### Exercise directions
From the line containing "You are a GUI" to the end of the records, print every line exactly, both ends included, and leave out the pictures.
[Opening Information provided section]
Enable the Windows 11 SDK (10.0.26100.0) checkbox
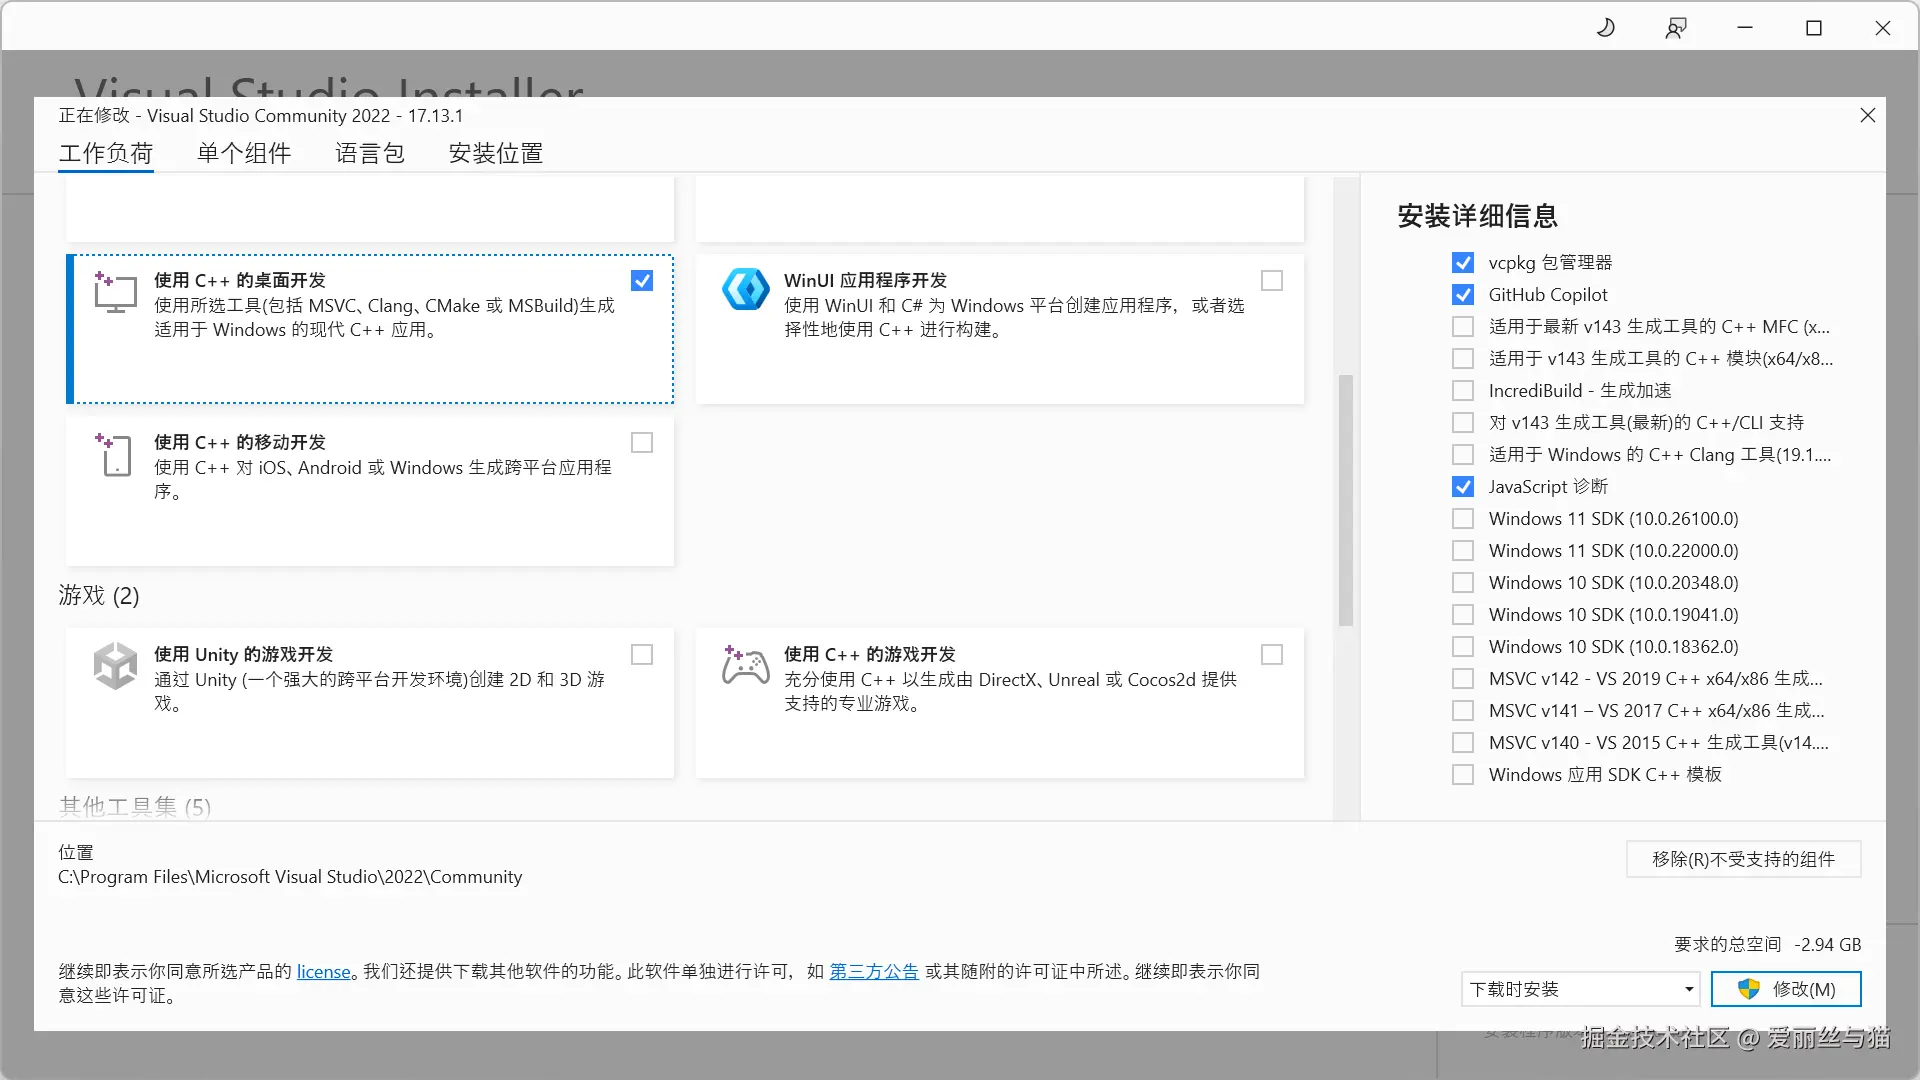Viewport: 1920px width, 1080px height. pyautogui.click(x=1463, y=519)
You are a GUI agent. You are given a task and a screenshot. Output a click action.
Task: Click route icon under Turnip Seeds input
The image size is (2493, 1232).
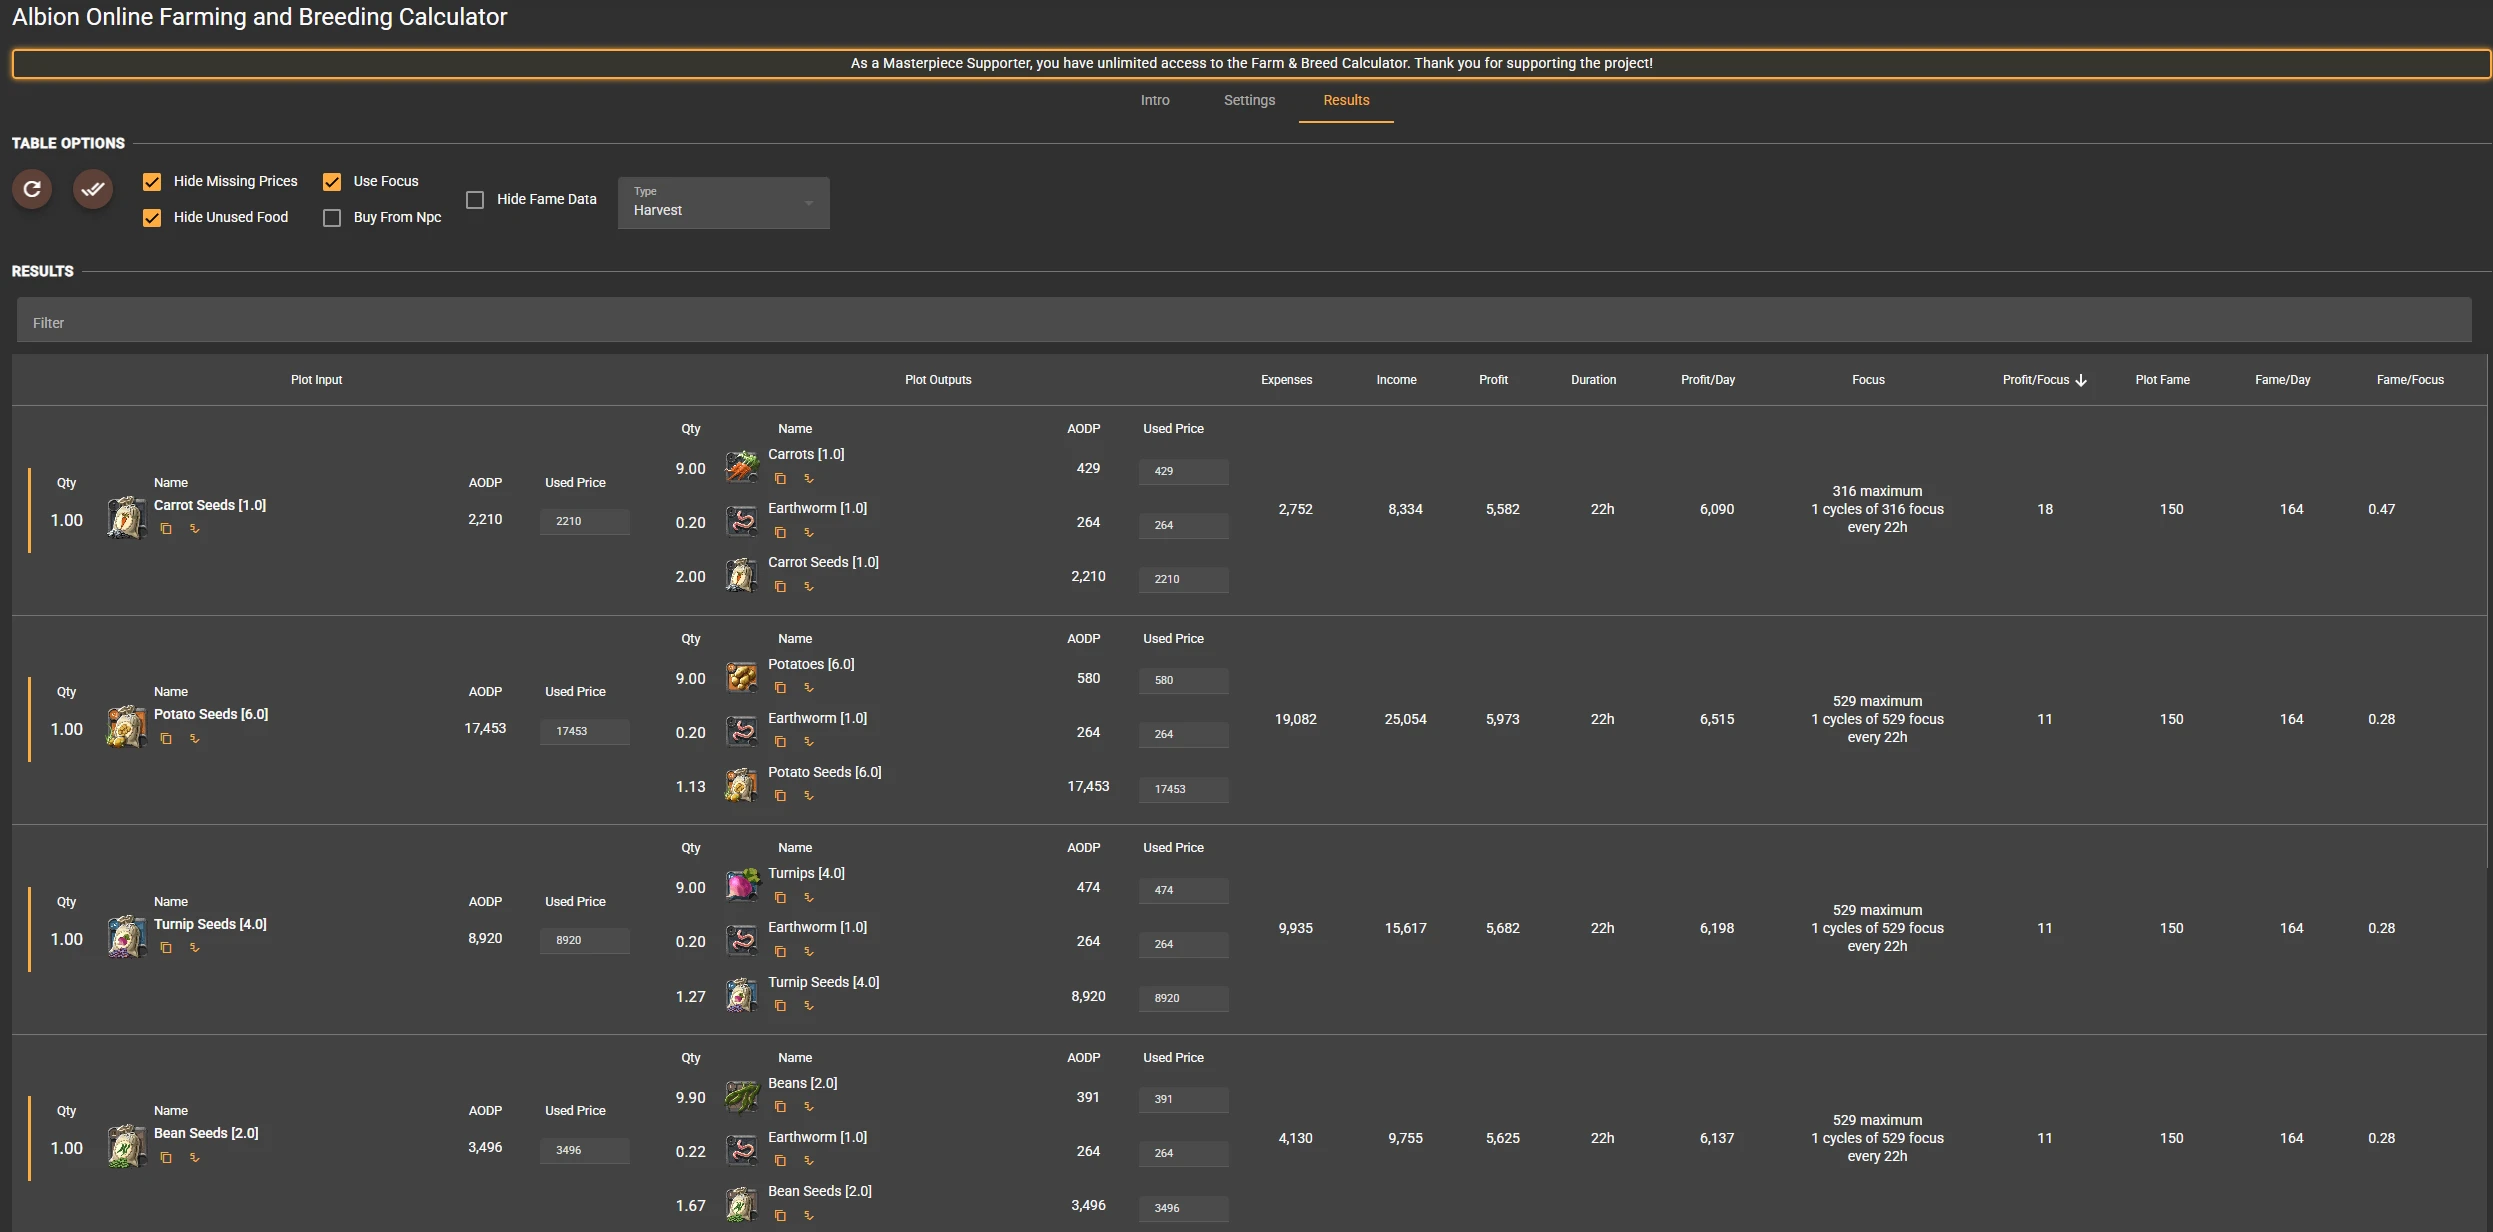click(195, 948)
[Closing Information provided section]
### Solution for this task
You are a GUI agent. You are given a task and a screenshot. Output a click action.
Task: Click route icon under Turnip Seeds input
The image size is (2493, 1232).
click(195, 948)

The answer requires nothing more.